--- Start of Extract to read ---

On 4/21/22 8:06 AM, Barry Smith wrote:
On Apr 21, 2022, at 8:52 AM, Phlipot, Greg <greg.phli...@jhuapl.edu> wrote:
I wish I could give you an definitive reason why, but I can't. Before
TS gets into this situtation where it needs to take a tiny time step,
TS takes time steps of ~1.0, and the shift in TSSetIJacobian is ~1.0.
Then it gets really close to the max time and the time step drops to
~1e-12 and the shift in TSSetIJacobian becomes ~1e12.
When this happens, my ILU-preconditioned gmres linear solve converges
in a single interation, and the backtracking line search in my newton
solver fails.
This is worth investigating. You can run with -ksp_monitor_true_residual
-ksp_converged_reason -snes_linesearch_monitor (preferably if you can rig the code to
"restart" near the end of the time interval so you don't have to spew this
stuff out for many time-steps).

--- End of Extract to read ---
--- Start of Data ---

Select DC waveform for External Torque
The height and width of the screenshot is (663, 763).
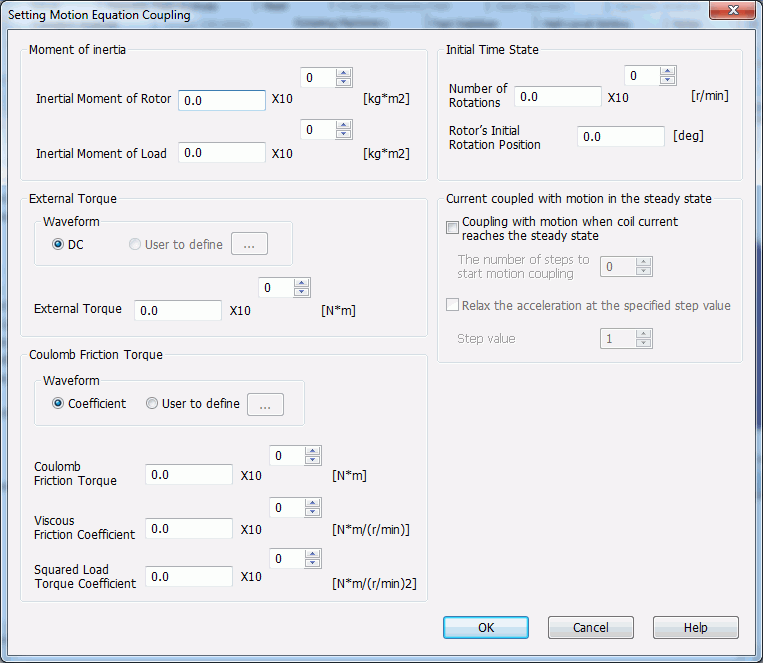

--- End of Data ---

• [Tasks and exercises]:
A – List every command-line option recommended in the mailing-list thread.
B – In the mailing-list thread, why does Barry Smith suggest rigging the code to "restart" near the end of the time interval?
This data comes from a separate source, unrelated to the mailing-list thread.

• [Answers to the problems]:
A –
-ksp_monitor_true_residual
-ksp_converged_reason
-snes_linesearch_monitor

B – Restarting near the end of the time interval means the monitoring output doesn't have to be printed for many time steps. The output is then limited to the part of the run where the time step drops sharply.